Fresh Year - New Financial You

Happy New Year!  Many of us approach the new year with resolutions to be physically healthier.  That may include pledges to exercise more, eat better, or lose weight.  Whether or not you’re planning enhancements to your physical health, we suggest it’s also a good time of year to get organized and look at your overall financial health.  Proactive and purposeful management of your goals can often help you satisfy the dreams you may have to travel more, buy a house, spend more time with friends and family, or even learn a new skill.
───
> _REQUESTS_
1. In the financial new year text, what does the writer suggest this time of year is also good for?
2. Reproduce the passage of the financial new year text between "Fresh Year - New" and "a new skill.", inclusive.

> _SUPPLIED RECORDS_
───
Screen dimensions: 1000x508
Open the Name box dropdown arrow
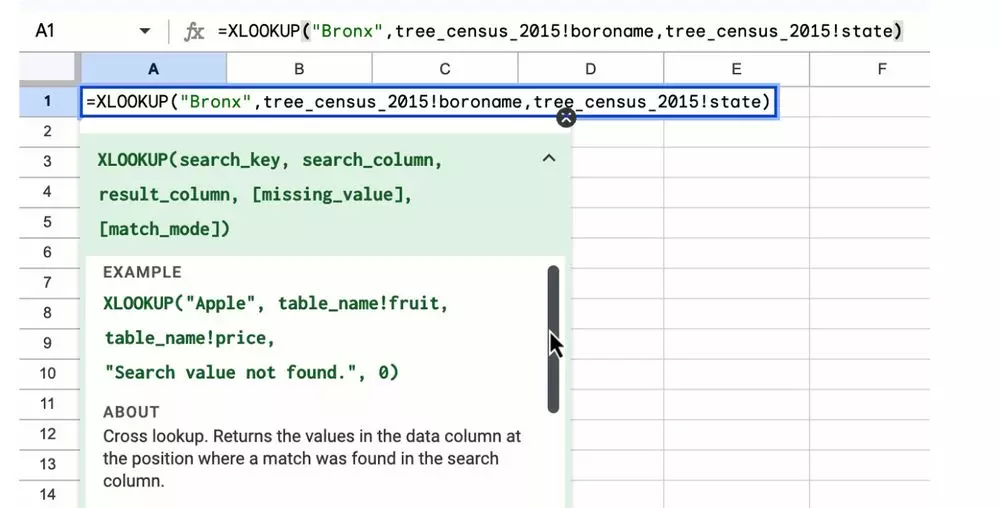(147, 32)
───
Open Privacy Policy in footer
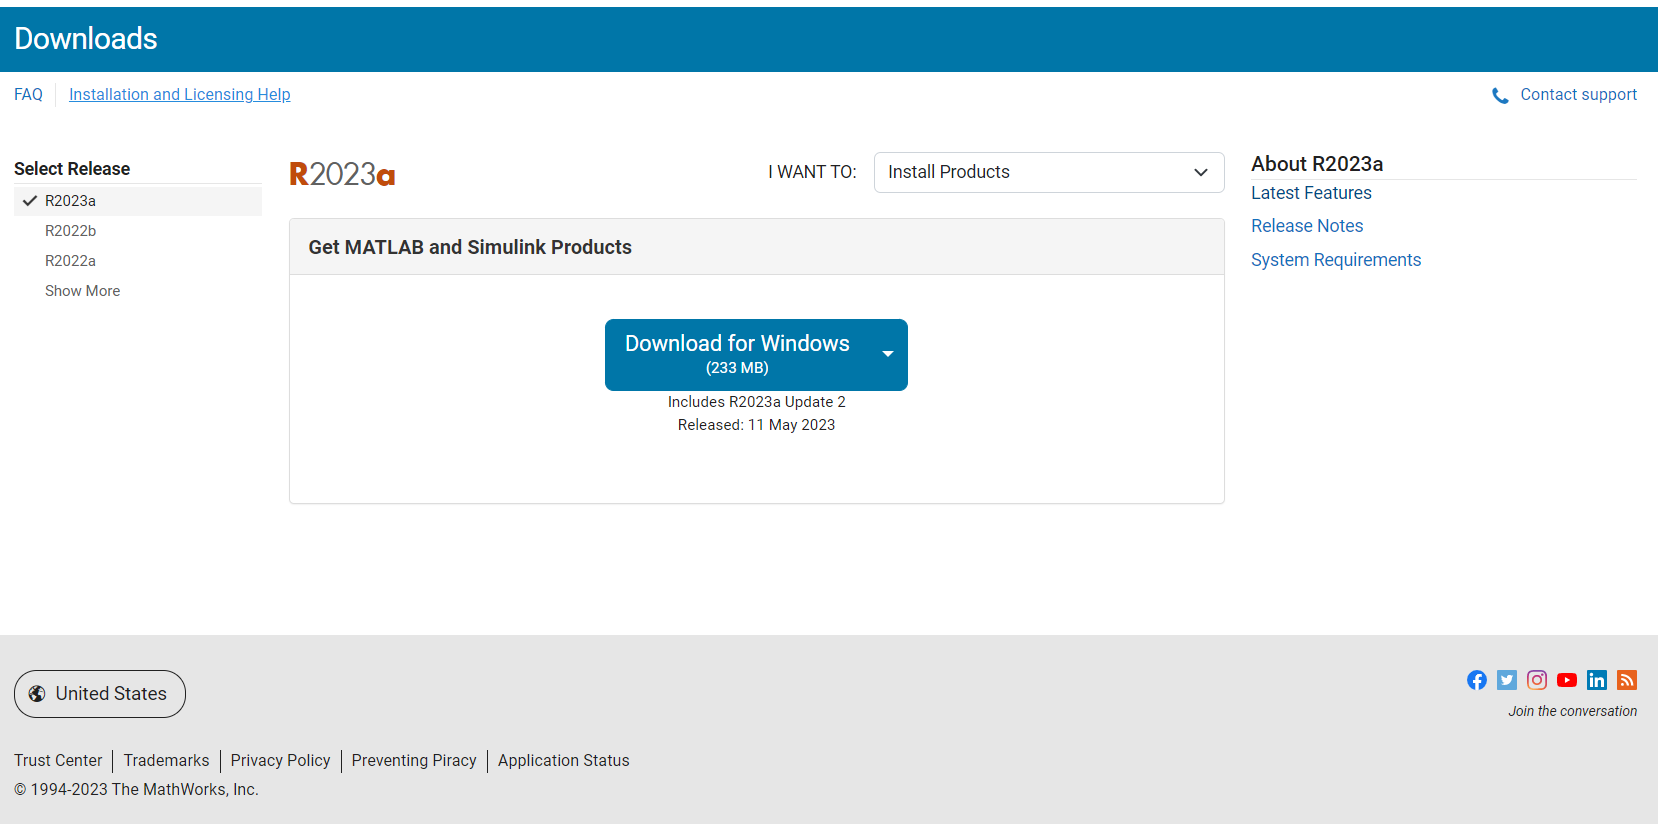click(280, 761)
───
> _THE ANSWERS_
1. Getting organized and looking at your overall financial health.

2.
Fresh Year - New Financial You

Happy New Year!  Many of us approach the new year with resolutions to be physically healthier.  That may include pledges to exercise more, eat better, or lose weight.  Whether or not you’re planning enhancements to your physical health, we suggest it’s also a good time of year to get organized and look at your overall financial health.  Proactive and purposeful management of your goals can often help you satisfy the dreams you may have to travel more, buy a house, spend more time with friends and family, or even learn a new skill.